BEGIN Excerpted passage

I tried to follow the code, and AFAICT the smp_mb__after_atomic() on ARM
result in __smp_mb(), which on ARM is[1] an actual DMB (Data Memory
Barrier) instruction.
[1]
https://elixir.bootlin.com/linux/v6.17.1/source/arch/arm/include/asm/barrier.h#L77
-Jesper
> + if (unlikely(__ptr_ring_empty(&rq->xdp_ring)))
> + netif_tx_wake_queue(txq);
> + break;
> + case NET_RX_DROP: /* same as NET_XMIT_DROP */
> drop:
> atomic64_inc(&priv->dropped);
> ret = NET_XMIT_DROP;
> + break;
> + default:
> + net_crit_ratelimited("%s(%s): Invalid return code(%d)",
> + __func__, dev->name, ret);
> }
> -
> rcu_read_unlock();
>
> return ret;
> @@ -874,9 +900,17 @@ static int veth_xdp_rcv(struct veth_rq *rq, int budget,
> struct veth_xdp_tx_bq *bq,
> struct veth_stats *stats)

END Excerpted passage

--- Goals ---
(A) In the code review excerpt, what instruction does __smp_mb() turn into on ARM?
(B) From the code review excerpt, return the passage that opens with the words containing "I tried to follow" and closes with "Barrier) instruction.". Copy it word for word.

BEGIN Data extract

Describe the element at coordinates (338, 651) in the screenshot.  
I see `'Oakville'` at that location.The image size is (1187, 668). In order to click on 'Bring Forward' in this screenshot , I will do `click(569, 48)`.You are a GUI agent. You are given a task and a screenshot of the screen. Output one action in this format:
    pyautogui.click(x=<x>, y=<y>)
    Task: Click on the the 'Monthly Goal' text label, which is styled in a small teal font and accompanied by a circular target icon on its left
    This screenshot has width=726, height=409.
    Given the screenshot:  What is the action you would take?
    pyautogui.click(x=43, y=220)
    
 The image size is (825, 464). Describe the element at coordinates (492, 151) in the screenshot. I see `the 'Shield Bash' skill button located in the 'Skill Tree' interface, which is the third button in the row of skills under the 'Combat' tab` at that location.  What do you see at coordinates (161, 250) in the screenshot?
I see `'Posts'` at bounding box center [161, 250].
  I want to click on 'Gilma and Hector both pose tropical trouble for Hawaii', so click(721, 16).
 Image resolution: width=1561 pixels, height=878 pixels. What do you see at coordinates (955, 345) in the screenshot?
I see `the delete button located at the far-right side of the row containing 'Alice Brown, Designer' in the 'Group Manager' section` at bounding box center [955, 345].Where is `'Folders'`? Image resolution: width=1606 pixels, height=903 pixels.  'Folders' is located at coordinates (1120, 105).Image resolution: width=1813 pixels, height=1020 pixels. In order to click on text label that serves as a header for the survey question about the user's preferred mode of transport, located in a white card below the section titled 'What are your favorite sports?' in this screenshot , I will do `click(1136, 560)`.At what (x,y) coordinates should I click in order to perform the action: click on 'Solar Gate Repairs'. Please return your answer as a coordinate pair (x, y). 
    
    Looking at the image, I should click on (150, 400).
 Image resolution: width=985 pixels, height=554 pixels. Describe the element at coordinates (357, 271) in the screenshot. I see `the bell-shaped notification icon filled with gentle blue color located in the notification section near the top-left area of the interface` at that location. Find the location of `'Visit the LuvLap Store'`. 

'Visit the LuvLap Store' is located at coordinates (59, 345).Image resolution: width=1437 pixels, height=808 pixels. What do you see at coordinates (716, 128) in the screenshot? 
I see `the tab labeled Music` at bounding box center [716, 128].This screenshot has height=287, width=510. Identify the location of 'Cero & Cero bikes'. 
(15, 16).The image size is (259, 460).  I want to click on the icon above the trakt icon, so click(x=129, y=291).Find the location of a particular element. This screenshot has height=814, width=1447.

END Data extract

--- Results in order ---
(A) An actual DMB (Data Memory Barrier) instruction.

(B)
I tried to follow the code, and AFAICT the smp_mb__after_atomic() on ARM
result in __smp_mb(), which on ARM is[1] an actual DMB (Data Memory
Barrier) instruction.